Spot-crowned woodcreeper

The spot-crowned woodcreeper (Lepidocolaptes affinis), is a passerine bird which breeds in the tropical New World from central Mexico in the east, the Sierra Madre Orientals, to northern Panama.

Savegre Lodge - Costa Rica

Spot-crowned woodcreeper

Least Concern  (IUCN 3.1)[1]
Scientific classification
Kingdom: Animalia
Phylum: Chordata
Class: Aves
Order: Passeriformes
Family: Furnariidae
Genus: Lepidocolaptes
Species:
L. affinis
Binomial name
Lepidocolaptes affinis
(Lafresnaye, 1839)

This woodcreeper is found in mountains from 1000 m to the timberline in mossy, epiphyte-laden forest and adjacent semi-open woodland and clearings. It builds a leaf-lined nest 0.6 to 8 m up in a tree cavity or old woodpecker or barbet hole, and lays two white eggs.

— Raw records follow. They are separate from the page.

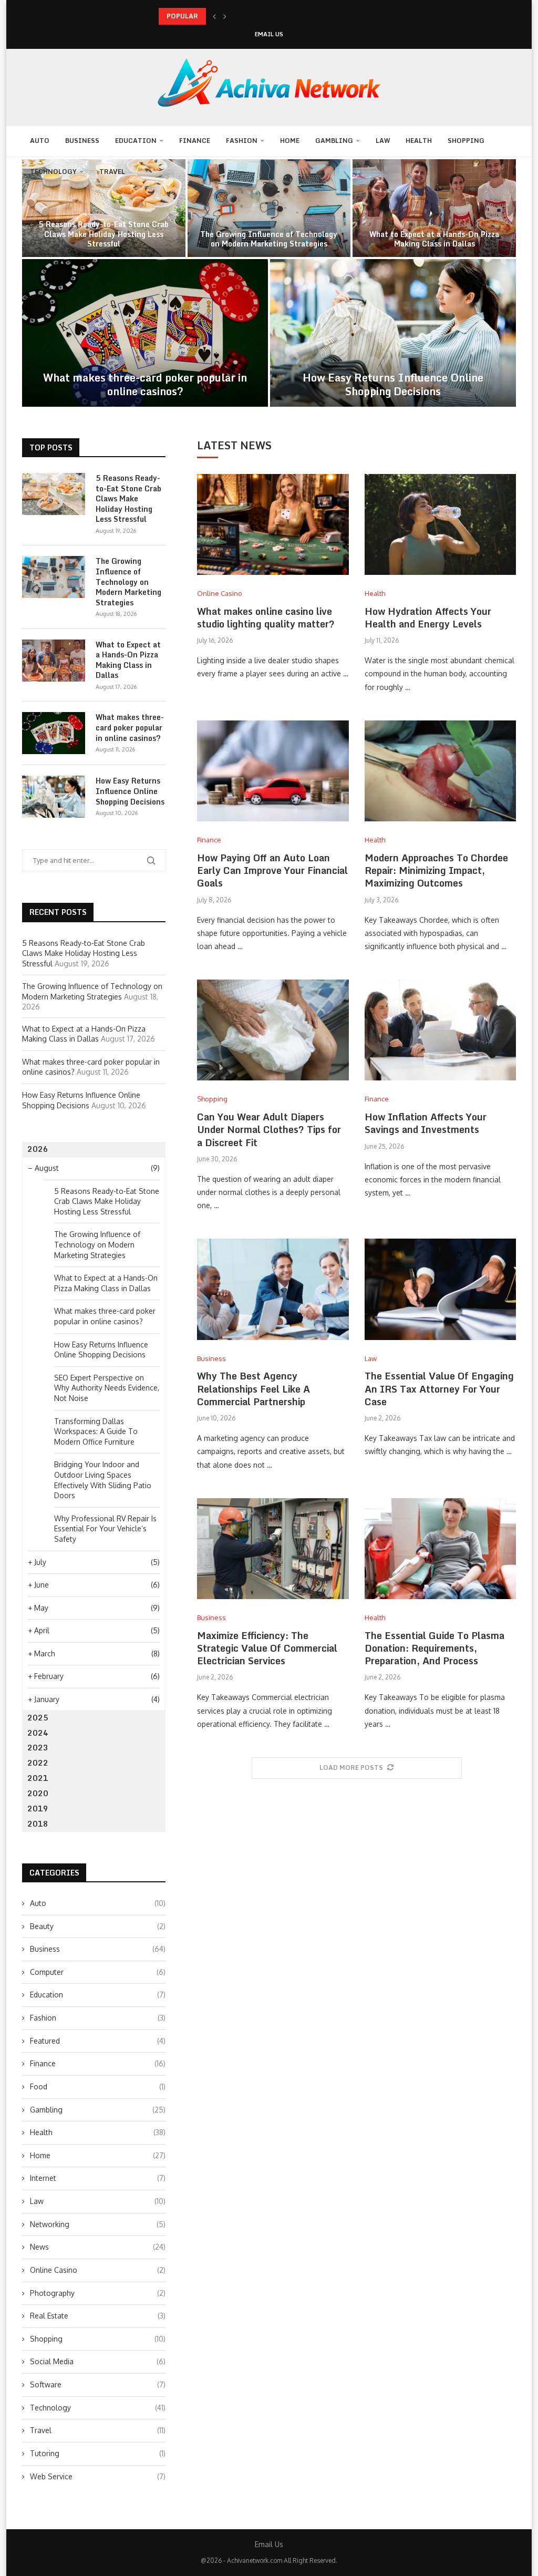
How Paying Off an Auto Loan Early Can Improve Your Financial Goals (272, 870)
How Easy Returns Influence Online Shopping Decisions (393, 384)
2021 (37, 1778)
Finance (194, 141)
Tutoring (97, 2453)
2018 (37, 1824)
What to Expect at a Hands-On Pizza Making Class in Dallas (434, 239)
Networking (97, 2224)
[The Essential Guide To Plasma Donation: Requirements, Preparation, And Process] (440, 1548)
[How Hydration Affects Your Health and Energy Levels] (440, 524)
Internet (97, 2177)
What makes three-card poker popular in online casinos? (145, 384)
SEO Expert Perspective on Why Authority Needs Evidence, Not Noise (106, 1388)
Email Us (269, 34)
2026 (37, 1149)
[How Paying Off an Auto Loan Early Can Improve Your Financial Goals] (272, 770)
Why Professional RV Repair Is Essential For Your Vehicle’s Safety (105, 1528)
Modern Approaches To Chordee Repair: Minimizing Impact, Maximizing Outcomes (436, 870)
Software (97, 2384)
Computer (97, 1971)
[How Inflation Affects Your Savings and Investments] (440, 1030)
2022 (37, 1763)
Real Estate (97, 2315)
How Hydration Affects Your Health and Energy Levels (428, 617)
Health (419, 141)
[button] (214, 16)
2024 (37, 1733)
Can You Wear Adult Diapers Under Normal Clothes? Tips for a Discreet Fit (269, 1129)
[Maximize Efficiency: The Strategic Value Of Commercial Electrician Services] (272, 1548)
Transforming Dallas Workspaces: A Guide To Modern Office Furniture (96, 1431)
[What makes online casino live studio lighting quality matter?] (272, 524)
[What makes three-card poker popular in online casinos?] (145, 333)
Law (383, 141)
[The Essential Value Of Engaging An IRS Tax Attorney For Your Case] (440, 1289)
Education (136, 141)
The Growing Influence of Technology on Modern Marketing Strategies (268, 239)
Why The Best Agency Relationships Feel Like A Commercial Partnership (253, 1388)
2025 (37, 1718)
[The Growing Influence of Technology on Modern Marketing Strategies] (53, 577)
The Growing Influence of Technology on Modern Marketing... (254, 16)
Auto (39, 141)
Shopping (466, 141)
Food (97, 2086)
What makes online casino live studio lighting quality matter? (266, 617)
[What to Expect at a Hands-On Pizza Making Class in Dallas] (53, 661)
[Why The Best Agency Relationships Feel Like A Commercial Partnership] (272, 1289)
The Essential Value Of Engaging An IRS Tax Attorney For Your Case (439, 1388)
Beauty (97, 1926)
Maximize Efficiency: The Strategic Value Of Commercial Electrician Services (267, 1648)
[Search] (276, 203)
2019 (37, 1808)
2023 (37, 1748)
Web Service (97, 2476)
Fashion (241, 141)
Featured (97, 2040)
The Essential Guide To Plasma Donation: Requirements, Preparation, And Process (434, 1648)
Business (82, 141)
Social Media (97, 2361)
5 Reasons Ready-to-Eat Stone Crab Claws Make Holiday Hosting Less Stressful (103, 233)
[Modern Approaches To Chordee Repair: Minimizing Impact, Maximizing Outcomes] (440, 770)
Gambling (334, 141)
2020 (37, 1793)
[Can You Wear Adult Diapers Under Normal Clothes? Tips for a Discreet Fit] (272, 1030)
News (97, 2246)
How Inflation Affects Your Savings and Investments (426, 1123)
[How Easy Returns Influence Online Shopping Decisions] (393, 333)
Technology (53, 172)
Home (289, 141)
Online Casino (97, 2269)
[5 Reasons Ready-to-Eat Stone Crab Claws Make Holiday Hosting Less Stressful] (53, 494)
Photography (97, 2293)
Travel (112, 172)
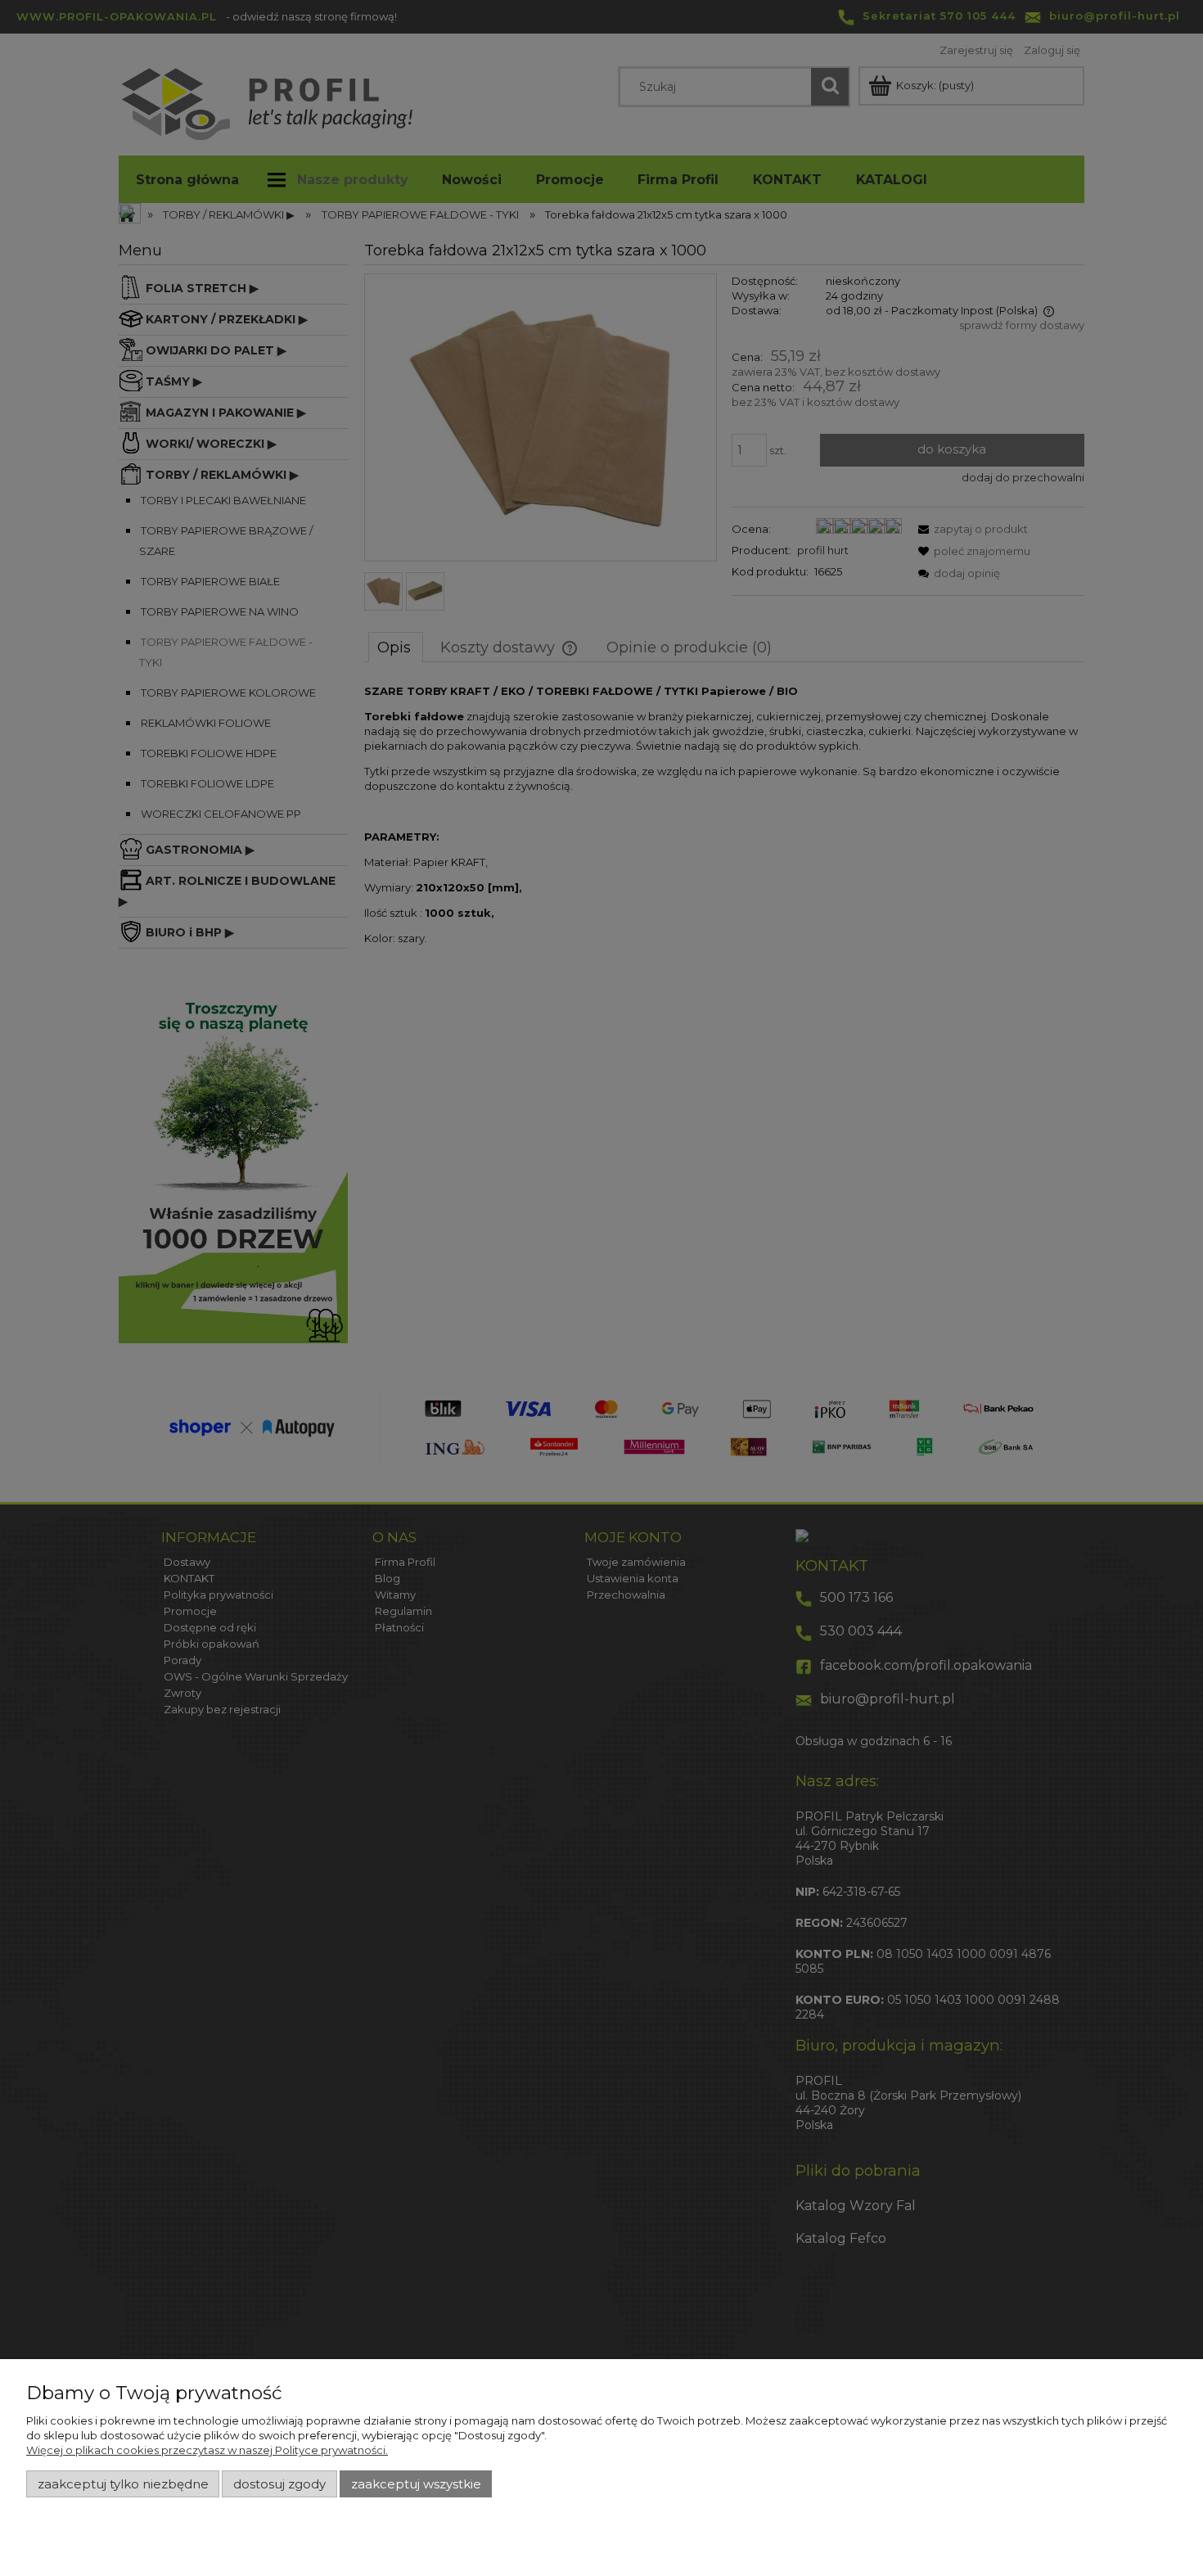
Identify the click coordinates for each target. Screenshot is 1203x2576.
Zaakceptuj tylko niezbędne (123, 2484)
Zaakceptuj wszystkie (416, 2484)
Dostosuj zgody (279, 2484)
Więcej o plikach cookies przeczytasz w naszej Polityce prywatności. (207, 2449)
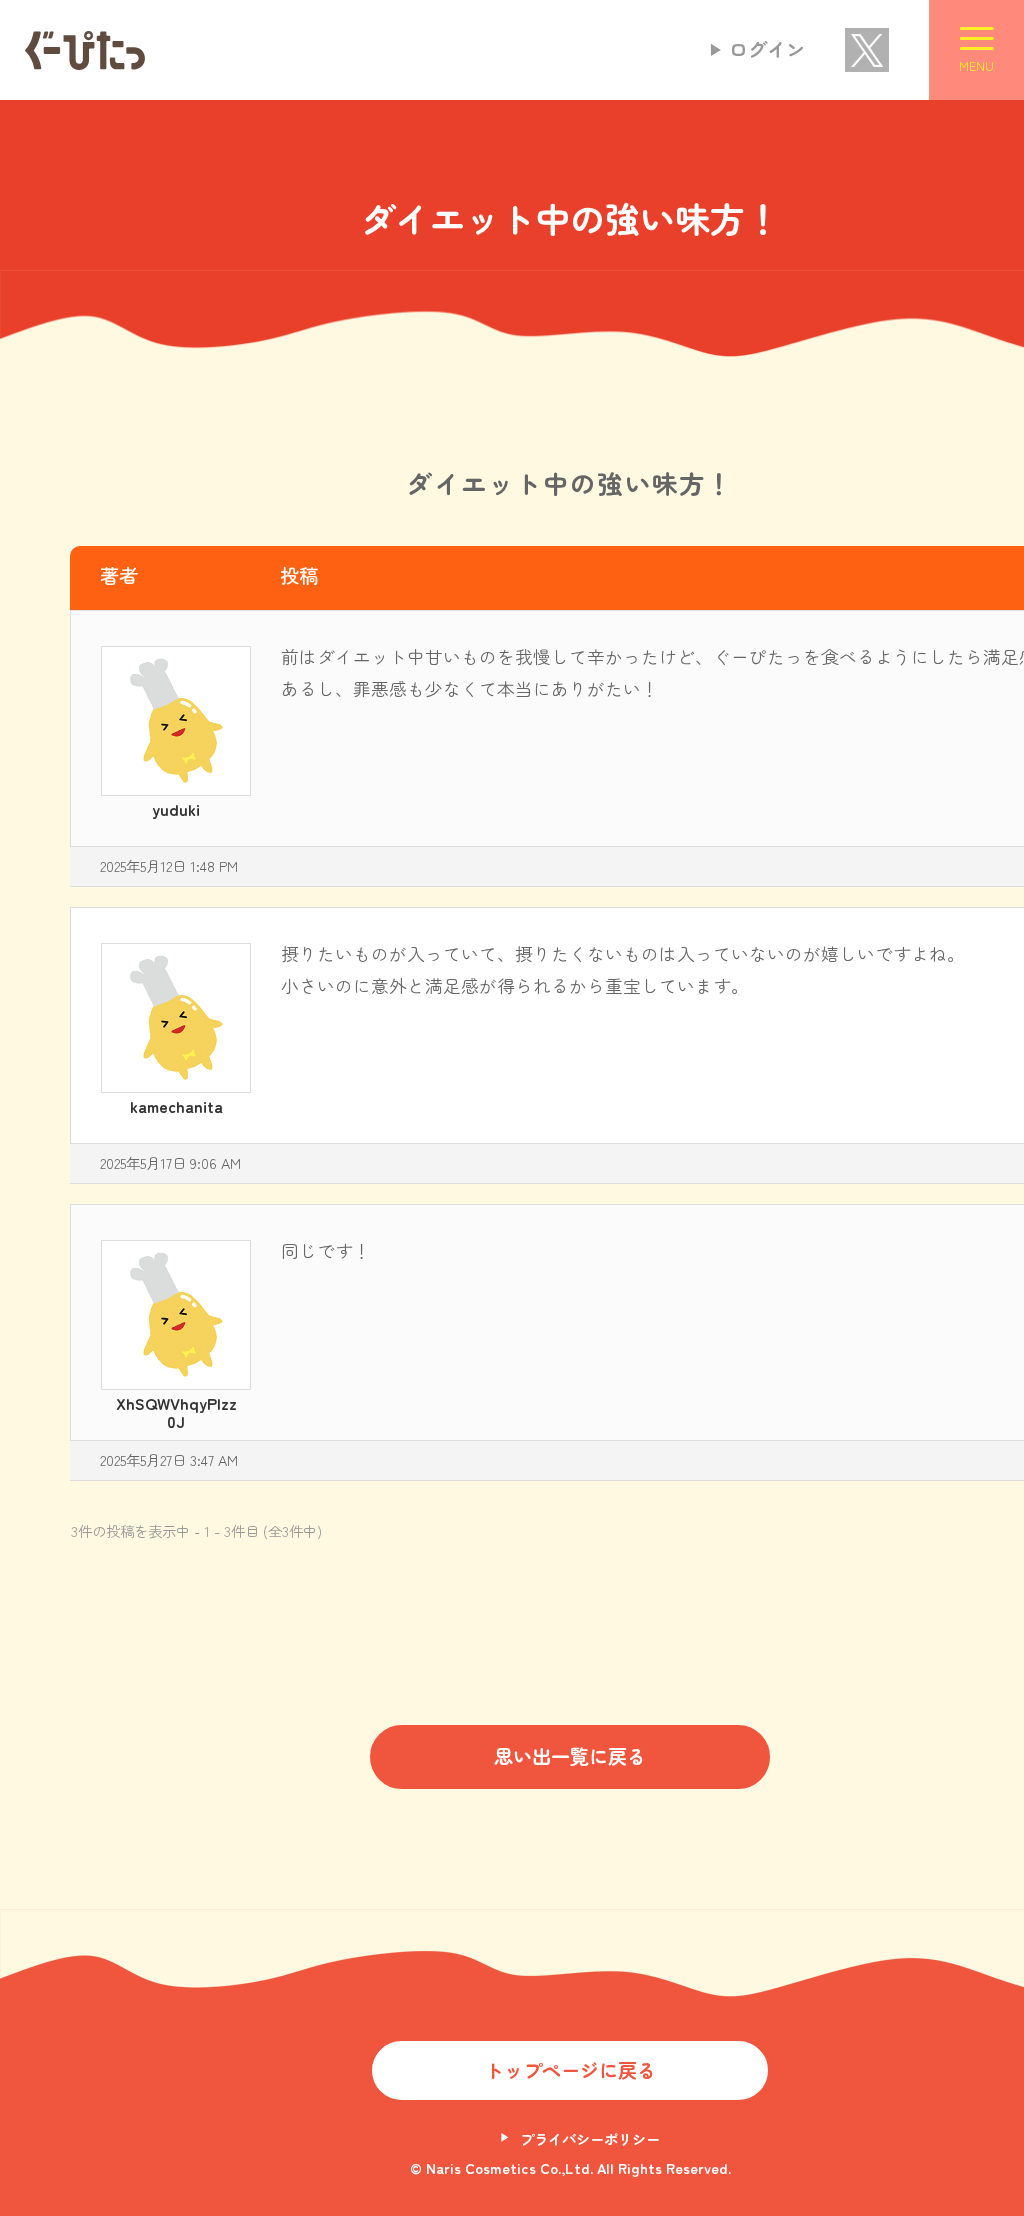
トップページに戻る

The spot-crowned woodcreeper is typically 21.5 cm long, and weighs 35 g. It has a spotted crown, olive brown upperparts with fine streaking on the upper back, a chestnut rump, wings and tail, and heavily streaked olive-brown underparts. The bill is slender and decurved. Young birds are duller with less distinct streaking and crown spots.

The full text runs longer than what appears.